This repository implements some commonly used machine learning algorithms in C++. Currently, decision trees and random forests have been implemented.
A neural network module is currently being developed.
The input parameters should be specified in a json file. A representative example is given below:
{
"general": {
"logfile": "logs.txt"
},
"models": [
{
"model": "decision_tree_classifier",
"data": "/mnt/c/Users/65915/example_datasets/iris_processed.csv",
"search_algorithm": "breadth",
"impurity_method": "gini",
"random_seed": 120
},
{
"model": "random_forest_classifier",
"data": "/mnt/c/Users/65915/example_datasets/iris_processed.csv",
"search_algorithm": "breadth",
"impurity_method": "gini",
"number_trees": 5,
"random_seed": 120,
"max_feature_fraction": 1.0
}
]
}
The parameters that can be specified for each type of model are explained in the online documentation.
The next few sections explain the algorithms used to implement each type of machine learning model.
The current implementation of decision trees is for classification problems only.
During the training process, the decision tree is grown using either depth-first or breadth-first search. When determining the optimal split for each node, either the gini or entropy methods can be used to calculate the node impurity. More details about these impurity calculation methods can be found here. The algorithm always selects the split that produces the maximum reduction in impurity.
When performing inference, the tree grown during the training phase is traversed until a leaf node is reached for each instance in the test dataset. The predicted class is the one that occurs most frequently in the leaf node that is reached.
The current implementation of random forests is for classification problems only.

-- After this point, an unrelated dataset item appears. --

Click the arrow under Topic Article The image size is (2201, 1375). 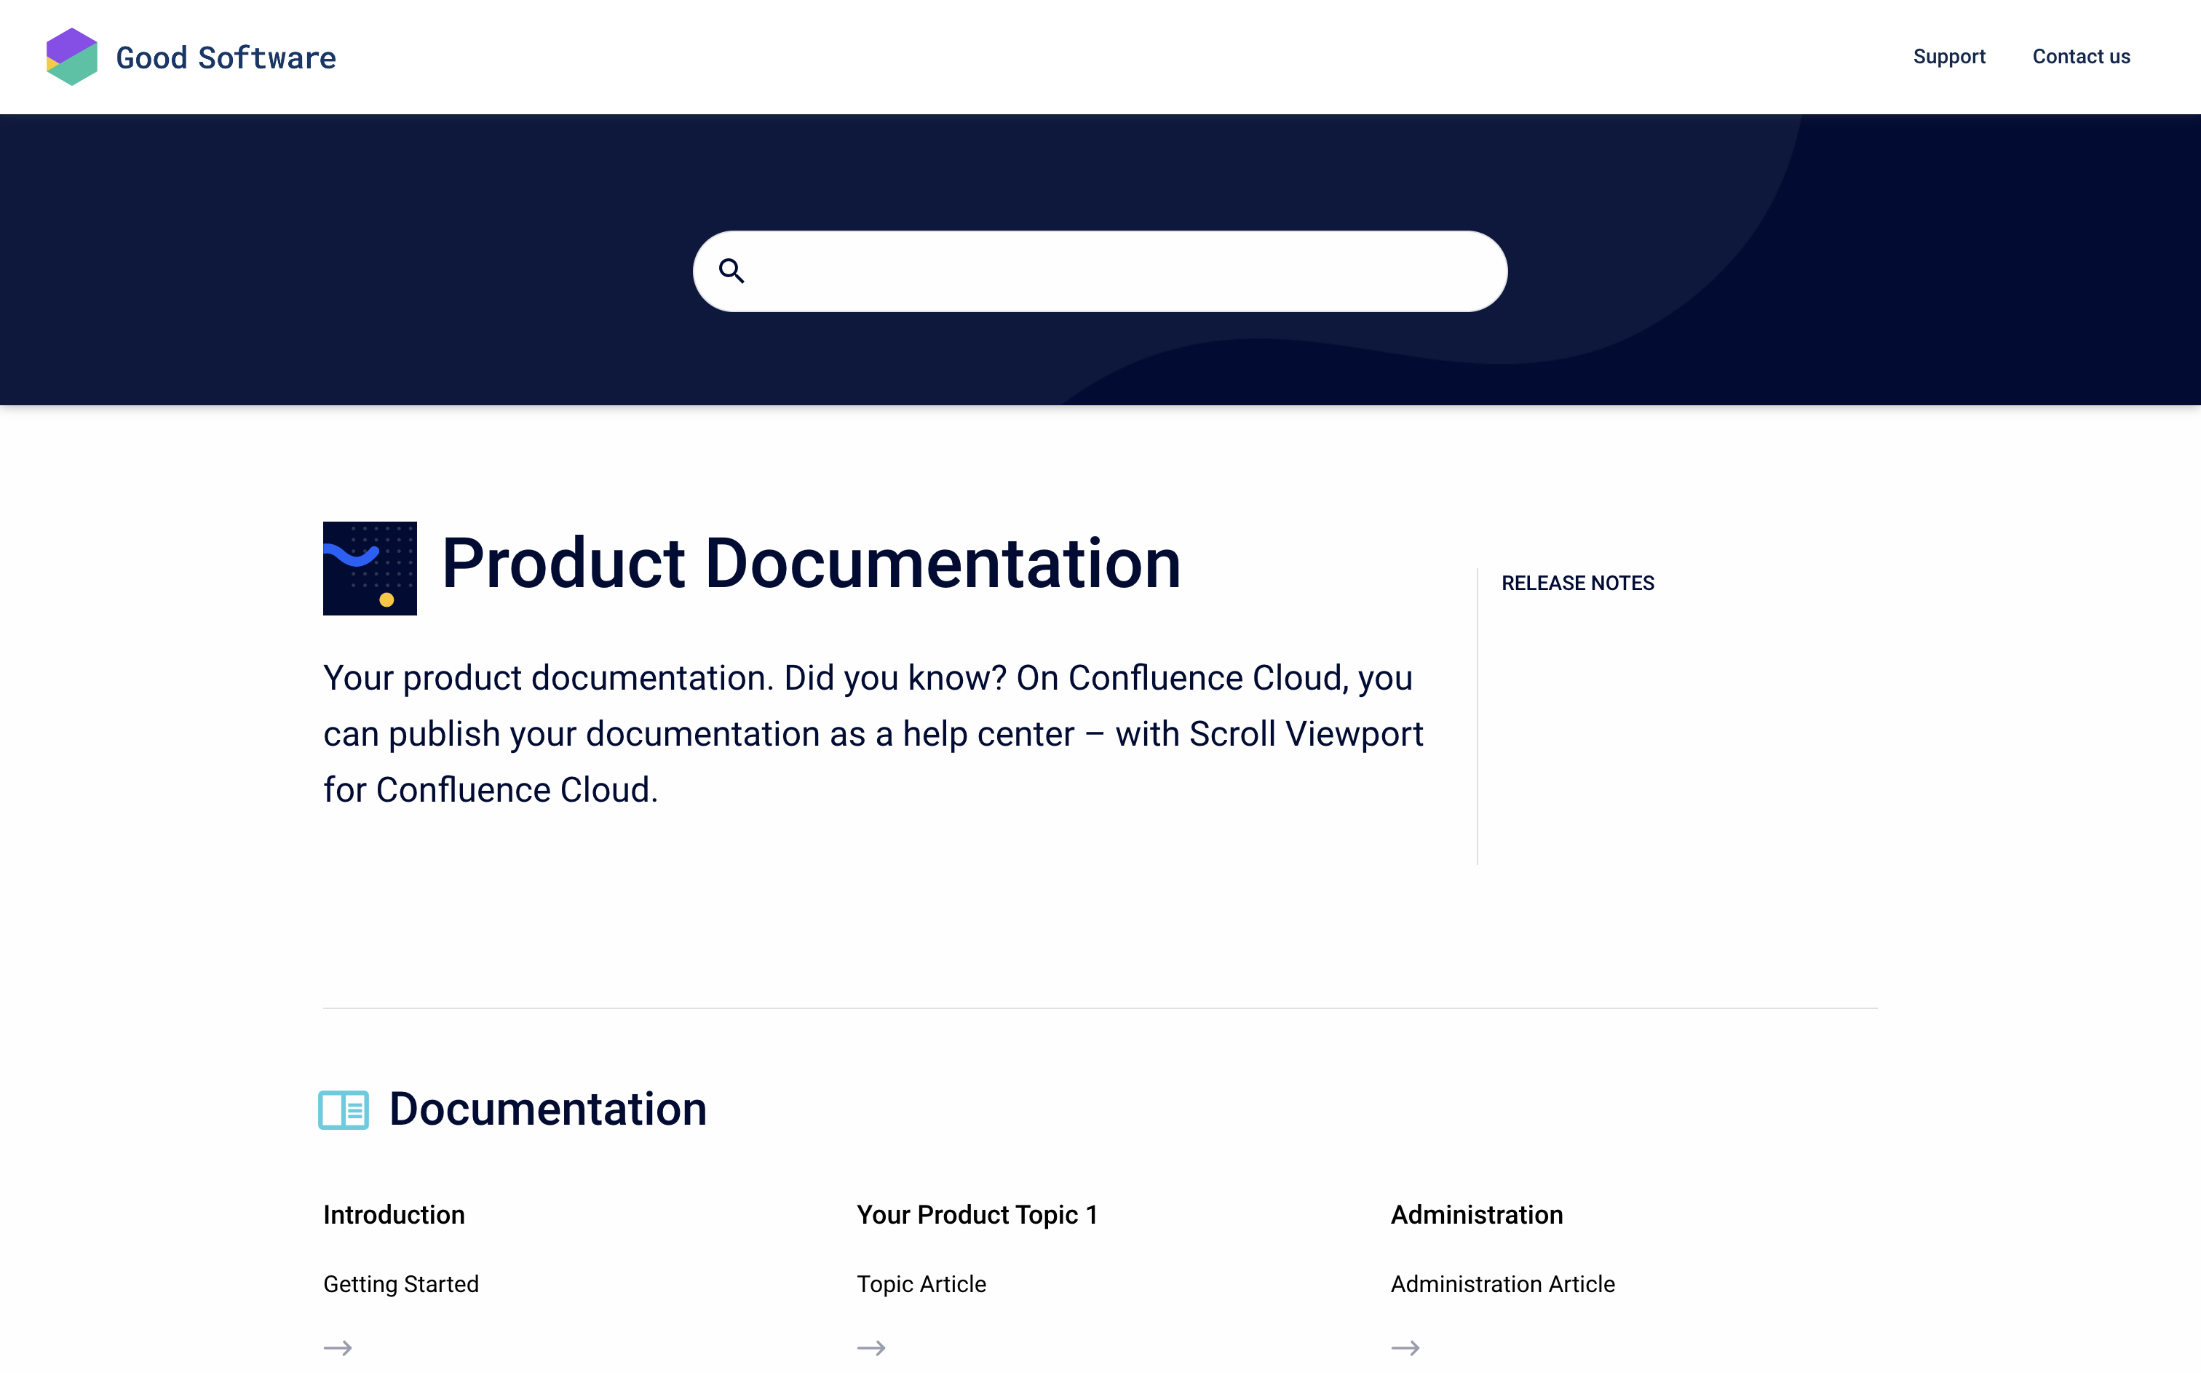tap(871, 1348)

During the training process, the random forest grows a number of decision trees using the procedure described above. The data used to grow each tree is obtained from the training data supplied to this module using bootstrap sampling.
During inference, the prediction of each tree is obtained for each test instance. The class that is predicted by the most number of trees is returned as the predicted class for that test instance.